问题
How do I get data directly which is entering on a website concurrently on hdfs?
回答1:
If you plan to have High availability read and writes, then you can use Hbase to store the data.
If you are using REST API, you can store the data directly to Hbase as it has dedicated Hbase REST API that can store into Hbase Tables.
1) Linear and modular scalability. 2) Strictly consistent reads and writes. 3) Automatic and configurable sharding of tables.
For more about HBase :- https://hbase.apache.org/
Else if you want some streaming data into HDFS from any source, you can look into confluent platform ( which has inbuilt kafka ) and can store into HDFS.
回答2:
This entirely depends on what data you have and how willing you are to maintain extra tools on top of Hadoop.
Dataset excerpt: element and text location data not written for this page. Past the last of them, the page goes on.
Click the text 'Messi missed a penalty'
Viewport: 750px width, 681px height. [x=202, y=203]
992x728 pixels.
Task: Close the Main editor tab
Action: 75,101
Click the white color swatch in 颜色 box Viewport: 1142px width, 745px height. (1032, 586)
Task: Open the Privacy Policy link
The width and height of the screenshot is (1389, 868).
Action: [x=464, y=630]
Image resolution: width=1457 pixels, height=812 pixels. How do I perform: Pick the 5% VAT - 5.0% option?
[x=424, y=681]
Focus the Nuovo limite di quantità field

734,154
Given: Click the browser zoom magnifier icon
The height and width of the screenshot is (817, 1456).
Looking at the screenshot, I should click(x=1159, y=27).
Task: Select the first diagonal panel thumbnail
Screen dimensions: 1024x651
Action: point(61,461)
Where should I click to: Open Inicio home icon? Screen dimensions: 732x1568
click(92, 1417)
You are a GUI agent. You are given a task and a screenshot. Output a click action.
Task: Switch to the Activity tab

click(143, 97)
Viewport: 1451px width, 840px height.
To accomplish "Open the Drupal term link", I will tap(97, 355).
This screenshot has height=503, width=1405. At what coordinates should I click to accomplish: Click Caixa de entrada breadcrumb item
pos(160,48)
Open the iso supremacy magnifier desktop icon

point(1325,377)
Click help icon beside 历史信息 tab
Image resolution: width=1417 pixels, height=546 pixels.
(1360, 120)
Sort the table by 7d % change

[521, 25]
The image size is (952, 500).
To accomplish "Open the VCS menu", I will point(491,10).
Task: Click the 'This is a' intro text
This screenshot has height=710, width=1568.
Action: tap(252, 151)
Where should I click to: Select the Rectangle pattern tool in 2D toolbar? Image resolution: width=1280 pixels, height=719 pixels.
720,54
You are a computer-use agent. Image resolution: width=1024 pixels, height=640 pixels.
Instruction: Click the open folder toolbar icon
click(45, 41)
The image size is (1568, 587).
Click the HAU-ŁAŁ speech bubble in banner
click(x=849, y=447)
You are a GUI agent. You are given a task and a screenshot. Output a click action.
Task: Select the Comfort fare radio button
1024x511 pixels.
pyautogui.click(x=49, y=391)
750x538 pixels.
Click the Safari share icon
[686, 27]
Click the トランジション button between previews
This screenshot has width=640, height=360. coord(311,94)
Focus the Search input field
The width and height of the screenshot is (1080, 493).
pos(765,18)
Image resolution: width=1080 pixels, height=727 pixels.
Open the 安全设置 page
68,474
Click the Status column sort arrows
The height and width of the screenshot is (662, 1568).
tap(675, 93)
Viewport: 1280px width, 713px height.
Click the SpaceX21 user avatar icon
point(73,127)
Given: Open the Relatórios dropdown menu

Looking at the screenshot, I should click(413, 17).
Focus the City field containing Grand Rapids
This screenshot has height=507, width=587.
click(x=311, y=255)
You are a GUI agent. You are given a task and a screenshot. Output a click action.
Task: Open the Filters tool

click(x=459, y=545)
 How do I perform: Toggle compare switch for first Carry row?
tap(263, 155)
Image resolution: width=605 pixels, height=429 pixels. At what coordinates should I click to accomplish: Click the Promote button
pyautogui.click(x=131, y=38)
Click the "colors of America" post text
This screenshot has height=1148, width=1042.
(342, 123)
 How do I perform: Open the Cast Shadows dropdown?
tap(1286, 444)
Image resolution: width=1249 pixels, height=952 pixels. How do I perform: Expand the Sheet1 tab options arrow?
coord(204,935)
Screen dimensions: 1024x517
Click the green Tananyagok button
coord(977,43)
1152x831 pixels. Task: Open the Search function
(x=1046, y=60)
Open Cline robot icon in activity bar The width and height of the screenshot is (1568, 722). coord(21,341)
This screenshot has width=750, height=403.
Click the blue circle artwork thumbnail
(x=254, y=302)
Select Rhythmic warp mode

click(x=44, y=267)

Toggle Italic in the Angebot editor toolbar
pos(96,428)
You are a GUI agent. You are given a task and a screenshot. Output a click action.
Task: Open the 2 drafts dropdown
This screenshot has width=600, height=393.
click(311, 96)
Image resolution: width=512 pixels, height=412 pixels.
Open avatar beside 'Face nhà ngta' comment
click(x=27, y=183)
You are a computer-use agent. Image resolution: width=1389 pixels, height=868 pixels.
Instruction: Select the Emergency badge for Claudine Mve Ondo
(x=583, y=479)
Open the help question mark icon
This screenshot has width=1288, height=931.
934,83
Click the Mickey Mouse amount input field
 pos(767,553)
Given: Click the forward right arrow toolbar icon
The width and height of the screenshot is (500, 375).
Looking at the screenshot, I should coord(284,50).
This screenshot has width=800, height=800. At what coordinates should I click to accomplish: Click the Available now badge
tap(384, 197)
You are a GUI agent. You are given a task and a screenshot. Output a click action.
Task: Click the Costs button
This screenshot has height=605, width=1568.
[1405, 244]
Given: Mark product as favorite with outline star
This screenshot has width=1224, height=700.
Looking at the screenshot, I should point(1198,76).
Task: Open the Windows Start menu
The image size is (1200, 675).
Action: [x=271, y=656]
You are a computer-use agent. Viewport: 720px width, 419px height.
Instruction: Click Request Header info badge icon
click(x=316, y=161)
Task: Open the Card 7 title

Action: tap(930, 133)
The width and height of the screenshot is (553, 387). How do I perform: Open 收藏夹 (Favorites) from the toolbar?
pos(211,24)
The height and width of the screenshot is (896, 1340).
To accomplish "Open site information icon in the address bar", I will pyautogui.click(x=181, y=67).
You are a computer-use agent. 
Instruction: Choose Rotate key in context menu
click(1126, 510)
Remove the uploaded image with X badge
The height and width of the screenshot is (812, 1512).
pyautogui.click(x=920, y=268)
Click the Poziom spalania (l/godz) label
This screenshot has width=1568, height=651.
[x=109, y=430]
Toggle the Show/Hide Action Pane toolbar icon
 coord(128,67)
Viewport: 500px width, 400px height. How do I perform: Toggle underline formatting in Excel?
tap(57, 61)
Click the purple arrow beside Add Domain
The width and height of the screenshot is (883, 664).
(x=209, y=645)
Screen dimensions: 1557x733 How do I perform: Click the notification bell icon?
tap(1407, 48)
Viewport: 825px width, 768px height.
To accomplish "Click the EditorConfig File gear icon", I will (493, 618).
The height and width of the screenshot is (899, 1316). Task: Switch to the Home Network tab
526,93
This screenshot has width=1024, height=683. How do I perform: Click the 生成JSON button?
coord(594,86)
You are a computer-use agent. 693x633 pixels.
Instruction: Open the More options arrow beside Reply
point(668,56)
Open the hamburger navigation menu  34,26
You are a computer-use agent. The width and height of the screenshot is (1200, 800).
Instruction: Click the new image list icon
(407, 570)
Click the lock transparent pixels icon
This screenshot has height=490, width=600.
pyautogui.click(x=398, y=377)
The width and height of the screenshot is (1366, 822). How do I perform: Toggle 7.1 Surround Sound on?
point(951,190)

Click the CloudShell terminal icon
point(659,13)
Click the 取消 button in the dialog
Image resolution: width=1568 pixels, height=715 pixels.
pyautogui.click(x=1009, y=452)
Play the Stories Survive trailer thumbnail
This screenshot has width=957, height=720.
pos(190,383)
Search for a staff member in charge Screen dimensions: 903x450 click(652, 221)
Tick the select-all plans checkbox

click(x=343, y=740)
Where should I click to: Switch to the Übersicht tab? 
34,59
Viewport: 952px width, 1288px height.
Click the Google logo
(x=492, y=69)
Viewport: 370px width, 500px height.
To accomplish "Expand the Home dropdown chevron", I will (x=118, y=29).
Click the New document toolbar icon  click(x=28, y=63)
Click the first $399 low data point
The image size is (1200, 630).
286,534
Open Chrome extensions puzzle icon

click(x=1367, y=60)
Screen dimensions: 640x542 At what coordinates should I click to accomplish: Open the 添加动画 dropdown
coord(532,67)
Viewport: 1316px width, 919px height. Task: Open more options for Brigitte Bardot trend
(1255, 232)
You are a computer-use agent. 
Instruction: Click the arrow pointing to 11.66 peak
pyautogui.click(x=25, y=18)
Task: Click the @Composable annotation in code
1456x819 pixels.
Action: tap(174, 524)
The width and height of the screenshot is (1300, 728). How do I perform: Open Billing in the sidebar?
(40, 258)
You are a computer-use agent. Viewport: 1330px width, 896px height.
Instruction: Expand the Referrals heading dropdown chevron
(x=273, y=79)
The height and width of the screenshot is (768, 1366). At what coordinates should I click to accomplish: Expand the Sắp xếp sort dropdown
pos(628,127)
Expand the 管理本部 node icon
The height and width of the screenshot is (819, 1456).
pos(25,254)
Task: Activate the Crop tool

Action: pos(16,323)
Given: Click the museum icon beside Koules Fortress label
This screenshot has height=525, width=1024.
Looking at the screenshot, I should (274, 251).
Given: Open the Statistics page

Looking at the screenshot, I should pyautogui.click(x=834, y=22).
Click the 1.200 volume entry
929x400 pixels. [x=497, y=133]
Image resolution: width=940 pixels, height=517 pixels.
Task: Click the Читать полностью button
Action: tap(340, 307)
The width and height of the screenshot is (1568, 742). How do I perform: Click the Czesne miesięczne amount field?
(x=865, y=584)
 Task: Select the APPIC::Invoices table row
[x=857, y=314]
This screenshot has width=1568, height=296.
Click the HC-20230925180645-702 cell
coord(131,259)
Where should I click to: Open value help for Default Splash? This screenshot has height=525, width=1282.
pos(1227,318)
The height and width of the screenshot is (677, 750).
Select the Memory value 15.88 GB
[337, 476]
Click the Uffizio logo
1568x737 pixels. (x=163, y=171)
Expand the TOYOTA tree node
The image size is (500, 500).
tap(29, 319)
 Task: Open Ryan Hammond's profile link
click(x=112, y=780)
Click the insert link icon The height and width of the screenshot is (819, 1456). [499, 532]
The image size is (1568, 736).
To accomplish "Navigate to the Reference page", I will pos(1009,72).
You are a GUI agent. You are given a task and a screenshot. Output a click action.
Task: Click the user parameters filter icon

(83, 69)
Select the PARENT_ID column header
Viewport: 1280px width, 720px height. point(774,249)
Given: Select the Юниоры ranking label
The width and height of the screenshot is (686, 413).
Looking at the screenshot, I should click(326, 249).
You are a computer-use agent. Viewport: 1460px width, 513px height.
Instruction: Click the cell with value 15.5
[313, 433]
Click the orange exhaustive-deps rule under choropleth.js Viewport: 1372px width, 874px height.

if you're just accepting events from a logfile, Flume, Fluentd, or Filebeat are your best options.
If you are accepting client side events, such as clicks or mouse movements, for example, then you need some backend server accepting those requests. For example, Flume TCP Source, but you probably want some type of authentication endpoint in front of this service to prevent random external messages to your event channel.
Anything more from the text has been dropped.